Following categories will be sought in the studies:
- Publication year
- Study objective
- Study design
- Participant characteristics (Age, gender, sample size)
- Details/Results extracted from source of evidence (in relation to the concepts of the scoping review)
- Relationship of helping others and mental health outcomes among youth
- Youth experiences related to helping others (related concepts) and their mental health outcomes
- Factors (facilitators and barriers) for youth to engage in helping others for their own mental health
- Impact of helping others or relevant interventions on youth mental health outcomes/mental well-being
v. Data synthesis and presentation
Following the PRISMA-ScR guidelines, the number of studies at each stage of the review will be recorded. The studies that are included will undergo thorough data analysis and tabulation.
The extracted data will be presented in a tabular or diagrammatic form supporting the review’s purpose. The extracted data will include the study purpose, type of study (qualitative, quantitative and mixed methods), study population (youth: age and gender), the context helping others was embedded in and its impact on youth mental health. Our results will also include a narrative summary that will accompany the tabulated/diagrammatic findings and explicitly make the connection between our review question and objective.

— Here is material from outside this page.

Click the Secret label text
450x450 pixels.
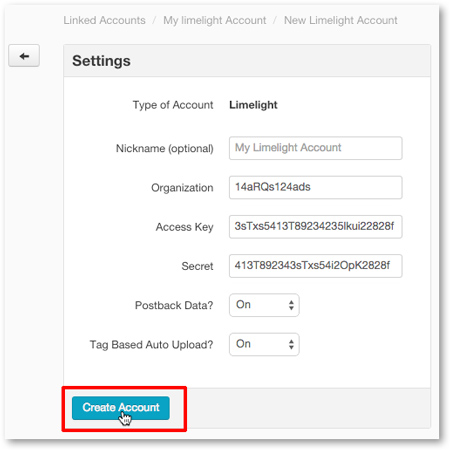(x=197, y=266)
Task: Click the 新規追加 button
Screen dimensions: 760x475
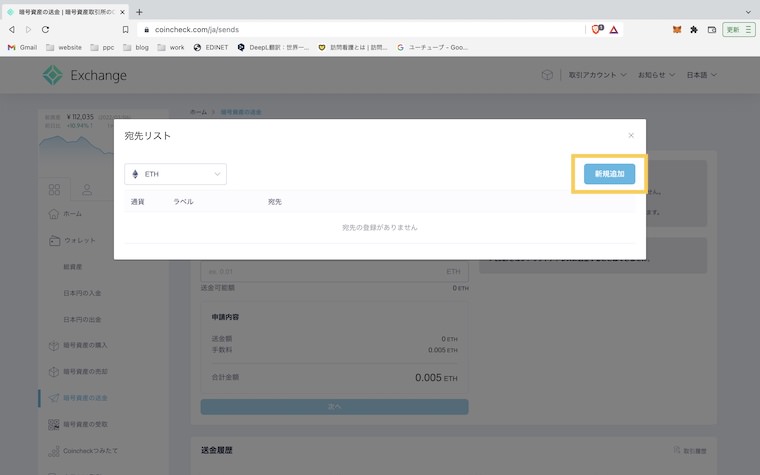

Promoting youth mental health is one of the most critical priorities for societies. In this scoping review protocol, we discuss the significance of mental health during young age and its impact throughout the life course. The benefits of helping others, prosocial behavior, altruism, and volunteerism are well-documented in the literature for many different age groups, however, a synthesized knowledge on the psychological benefits of these practices for youth is limited. Our review aims to explore the evidence on the concept of helping others and its association with youth mental health outcomes. Findings from this review may identify key research gaps and point us towards novel approaches of supporting youth mental health, this would have broad implications in the social and health care support youth may receive moving forward.
We believe the proposed scoping review will allow us to carry out a scientific inquiry in this important area and provide an overview of the evidence pertinent to helping others and youth mental health. Our review will exclude studies that solely looked at the impacts of helping others on physical health, as our focus is on mental health and mental well-being. Additionally, our review excludes grey literature, we believe this is necessary in order to ensure that the included studies are evidence based and published in peer reviewed journals. We plan to disseminate our findings through a peer- reviewed scoping review paper that highlights the main findings in the literature.
S1 Checklist. PRISMA-P (Preferred Reporting Items for Systematic review and Meta-Analysis Protocols) checklist: Recommended.
We would like to acknowledge our university librarian for assisting us in optimizing our search strategy for this scoping review.